What is the Global Supply Chain Pressure Index? The Global Supply Chain Pressure Index (GSCPI) is a measure of tension in the international manufacturing and shipping markets that supply businesses around the world. Developed by the Federal Reserve Bank of New York, it brings together manufacturing data, shipping costs, and inventory data to show potential constraints in the global supply chain.
The COVID-19 pandemic was a watershed for the supply chain management profession.
In the modern logistics industry, there are two distinct eras: before the pandemic, and after the pandemic.
While the responsibilities, daily functions, and importance of supply chain management haven’t changed between the two eras, perspectives have. In the most dramatic way possible, the vulnerabilities and importance of the global supply chain were revealed to logistics pros, corporate leaders, government agencies, and the public.
That new awareness has sparked several new attempts to monitor and support international supply chains.
The Global Supply Chain Pressure Index (GSCPI) is the brainchild of economists working at the New York Fed. And it’s become a valuable tool for supply chain managers in every industry to track imminent impacts on their own international trade routes.
How the Global Supply Chain Pressure Index Came About
Despite a clear need for objective metrics showing the strain on international supply chains, they are a very complex set of processes to monitor. Even individual corporations may not have complete insights into all the factors putting pressure on their logistics operations.
The GSCPI looks at twenty-seven different variables across seven trade zones, three continents, and two previously existing global shipping indices. Going back to 1997, the earliest date where all the data is available, the index provides a relative picture of total strain in the system.
For most of the range, the index hovered around the -0.5 mark. Occasional jumps into positive territory coincide with the Great Recession, the massive Tohoku earthquake and tsunami that roiled Japan’s auto manufacturing industry, and the U.S.-China trade disputes in 2017 and 2018.
The index never crossed +2 for any of those incidents.
Then came COVID.
In 2020 and 2021, the GSCPI popped up over +4. It didn’t drop back down below the average line again until February of 2023.
What Factors Go into Calculating the Global Supply Chain Pressure Index?
The GSCPI wasn’t invented until 2022. The numbers for prior years were calculated after the fact. In other words, it has a fairly short track record of real-world use.
The core indicators it feeds from are long-standing measures of productivity and costs, however. The index draws on measures including:
Some historical data are derived from the Institute for Supply Management’s (ISM) manufacturing surveys.
The GSCPI is not an official estimate of the Fed. Instead, it is best viewed as a proposal by the expert economists at the Federal Reserve Bank of New York to provide a new measure for a key component of the economy that clearly wasn’t getting enough love prior to the pandemic.

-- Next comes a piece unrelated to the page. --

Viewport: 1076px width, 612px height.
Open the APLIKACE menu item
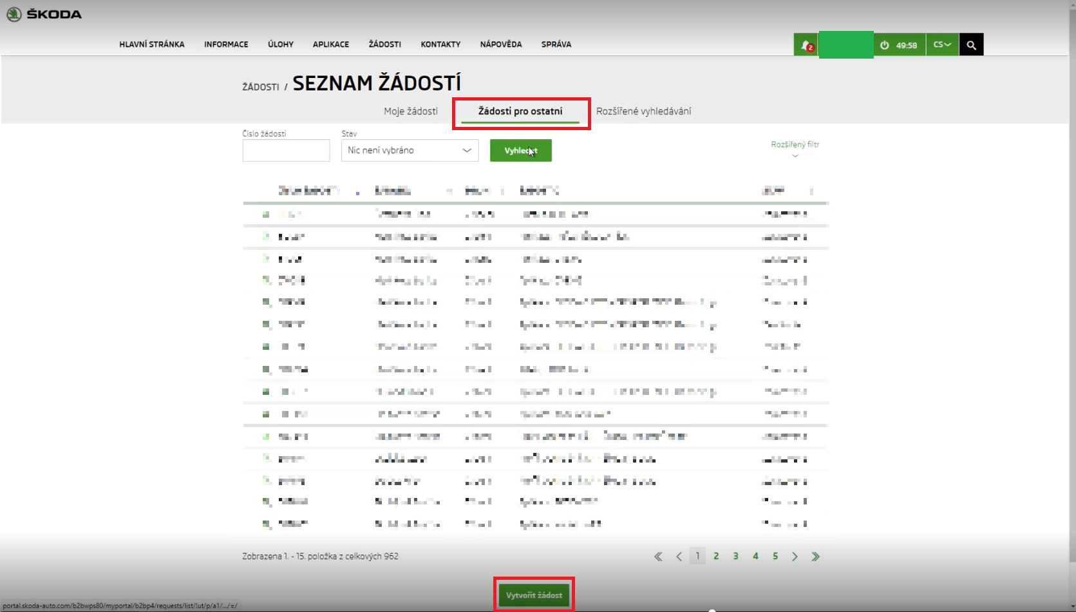click(x=331, y=44)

Understanding the Implications of the GSCPI Level Requires a College Education
Like any kind of index or statistic, the GSCPI has limitations and caveats. Interpreting it isn’t straightforward. Supply chain managers know that the map is not the terrain—any kind of number or metric provides a limited window on reality.
But that doesn’t make metrics worthless. Instead, it means that supply chain managers must understand the limitations and know how to apply the knowledge.
These are all concepts that come with a degree in supply chain management.
While those degrees are available at every level of college, all the way from associate programs up through elite post-graduate studies, it’s going to be bachelor’s and master’s programs where this kind of interpretive skill is primarily taught.
These in-depth studies take in not just supply chain principles, but general logic, economics, accounting, and social studies. They may offer electives that teach statistics or other important tools for reasoning.
That means graduates come out with the skills to evaluate claims that the GSCPI components are over-aggregated from the available data or include too much latency to be useful. And they have the economic and social sciences exposure to think about whether it’s a problem that the index doesn’t include labor variables or discounts overall market demand.
Ultimately, supply chain executives and managers will have to decide how heavily to factor the GSCPI into their calculations. But simply knowing about the index and understanding that major government and financial players are watching it is important in and of itself.